Pfannschmidt C, Schaper A, Heim G, Jovin T M, Langowski J

机构信息

German Cancer Research Center, Heidelberg, Germany.

出版信息

Nucleic Acids Res. 1996 May 1;24(9):1702-9. doi: 10.1093/nar/24.9.1702.

DOI:10.1093/nar/24.9.1702
PMID:8649989
原文链接:https://pmc.ncbi.nlm.nih.gov/articles/PMC145834/
Abstract

Site-specific labeling of covalently closed circular DNA was achieved by using triple helix-forming oligonucleotides 10, 11 and 27 nt in length. The sequences consisted exclusively of pyrimidines (C and T) with a reactive psoralen at the 5'-end and a biotin at the 3'-end. The probes were directed to different target sites on the plasmids pUC18 (2686 bp), pUC18/4A (2799 bp) and pUC1 8/4A-H 1 (2530 bp). After triple helix formation at acid pH the oligonucleotides were photocrosslinked to the target DNAs via the psoralen moiety, endowing the covalent adduct with unconditional stability, e.g. under conditions unfavorable for preservation of the triplex, such as neutral pH. Complex formation was monitored after polyacrylamide gel electrophoresis by streptavidin-alkaline phosphatase (SAP)-induced chemiluminescence.

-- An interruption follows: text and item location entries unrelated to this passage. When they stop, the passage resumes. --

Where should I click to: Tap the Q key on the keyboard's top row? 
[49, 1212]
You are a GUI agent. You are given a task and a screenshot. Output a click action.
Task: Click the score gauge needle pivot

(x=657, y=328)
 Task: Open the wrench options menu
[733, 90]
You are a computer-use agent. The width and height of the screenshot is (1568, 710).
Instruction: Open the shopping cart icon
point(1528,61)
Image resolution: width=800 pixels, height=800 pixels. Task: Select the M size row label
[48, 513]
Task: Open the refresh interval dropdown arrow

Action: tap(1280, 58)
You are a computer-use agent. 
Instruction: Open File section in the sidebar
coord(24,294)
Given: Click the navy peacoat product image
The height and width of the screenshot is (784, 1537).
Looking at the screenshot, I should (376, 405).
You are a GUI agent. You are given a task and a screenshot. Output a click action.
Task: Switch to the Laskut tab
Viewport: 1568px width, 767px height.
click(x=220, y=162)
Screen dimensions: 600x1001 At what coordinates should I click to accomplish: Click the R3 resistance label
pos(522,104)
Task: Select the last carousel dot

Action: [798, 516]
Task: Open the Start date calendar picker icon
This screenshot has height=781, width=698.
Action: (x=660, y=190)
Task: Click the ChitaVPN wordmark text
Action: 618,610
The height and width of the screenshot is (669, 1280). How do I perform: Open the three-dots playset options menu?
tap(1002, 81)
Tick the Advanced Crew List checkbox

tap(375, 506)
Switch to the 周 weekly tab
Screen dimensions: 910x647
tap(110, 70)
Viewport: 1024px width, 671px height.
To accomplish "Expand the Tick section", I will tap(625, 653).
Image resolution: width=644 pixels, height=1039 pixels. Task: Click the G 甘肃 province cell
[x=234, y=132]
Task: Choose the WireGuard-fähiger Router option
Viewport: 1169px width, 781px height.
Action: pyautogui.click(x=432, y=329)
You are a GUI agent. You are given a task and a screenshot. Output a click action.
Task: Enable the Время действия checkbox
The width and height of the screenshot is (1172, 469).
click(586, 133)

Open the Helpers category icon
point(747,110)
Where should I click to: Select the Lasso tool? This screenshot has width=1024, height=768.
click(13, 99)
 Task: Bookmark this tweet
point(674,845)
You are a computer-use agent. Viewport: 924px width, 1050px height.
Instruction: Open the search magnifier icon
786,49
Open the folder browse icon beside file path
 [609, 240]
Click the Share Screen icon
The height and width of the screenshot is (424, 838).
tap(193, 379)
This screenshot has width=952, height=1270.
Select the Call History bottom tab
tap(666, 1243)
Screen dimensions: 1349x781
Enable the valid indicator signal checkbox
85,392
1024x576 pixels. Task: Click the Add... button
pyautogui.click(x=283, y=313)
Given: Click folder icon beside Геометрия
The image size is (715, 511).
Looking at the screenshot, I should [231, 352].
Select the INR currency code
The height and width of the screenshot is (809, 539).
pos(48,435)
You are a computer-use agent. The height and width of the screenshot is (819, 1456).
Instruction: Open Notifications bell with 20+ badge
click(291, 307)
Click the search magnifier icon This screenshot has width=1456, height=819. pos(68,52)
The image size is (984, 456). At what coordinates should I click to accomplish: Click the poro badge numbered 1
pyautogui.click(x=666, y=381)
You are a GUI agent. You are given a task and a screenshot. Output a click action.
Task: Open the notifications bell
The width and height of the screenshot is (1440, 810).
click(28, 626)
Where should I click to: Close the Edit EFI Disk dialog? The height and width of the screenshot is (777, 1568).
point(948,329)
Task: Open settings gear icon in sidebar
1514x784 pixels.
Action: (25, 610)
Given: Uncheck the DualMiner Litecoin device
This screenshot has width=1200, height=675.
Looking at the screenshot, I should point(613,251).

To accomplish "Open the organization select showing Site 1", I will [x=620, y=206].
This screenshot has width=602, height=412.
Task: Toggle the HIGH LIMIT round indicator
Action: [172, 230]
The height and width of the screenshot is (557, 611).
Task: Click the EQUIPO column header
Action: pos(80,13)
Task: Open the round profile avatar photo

The yield of triple helix increased with the molar ratio of oligonucleotide to target and the length of the probe sequence (27mer > 11mer). The covalent adduct DNA were visualized by scanning force microscopy (SFM) using avidin or streptavidin as protein tags for the biotin group on the oligonucleotide probes. We discuss the versatility of triple helix DNA complexes for studying the conformation of superhelical DNA.

摘要

通过使用长度为10、11和27个核苷酸的三链螺旋形成寡核苷酸实现了共价闭合环状DNA的位点特异性标记。这些序列完全由嘧啶(C和T)组成,在5'端带有一个反应性补骨脂素,在3'端带有一个生物素。这些探针靶向质粒pUC18(2686 bp)、pUC18/4A(2799 bp)和pUC18/4A-H1(2530 bp)上的不同靶位点。在酸性pH下形成三链螺旋后,寡核苷酸通过补骨脂素部分与靶DNA进行光交联,使共价加合物具有无条件稳定性,例如在不利于三链体保存的条件下,如中性pH。通过链霉亲和素-碱性磷酸酶(SAP)诱导的化学发光在聚丙烯酰胺凝胶电泳后监测复合物的形成。三链螺旋的产率随着寡核苷酸与靶标的摩尔比以及探针序列的长度增加而增加(27聚体>11聚体)。使用抗生物素蛋白或链霉亲和素作为寡核苷酸探针上生物素基团的蛋白质标签,通过扫描力显微镜(SFM)观察共价加合物DNA。我们讨论了三链螺旋DNA复合物在研究超螺旋DNA构象方面的多功能性。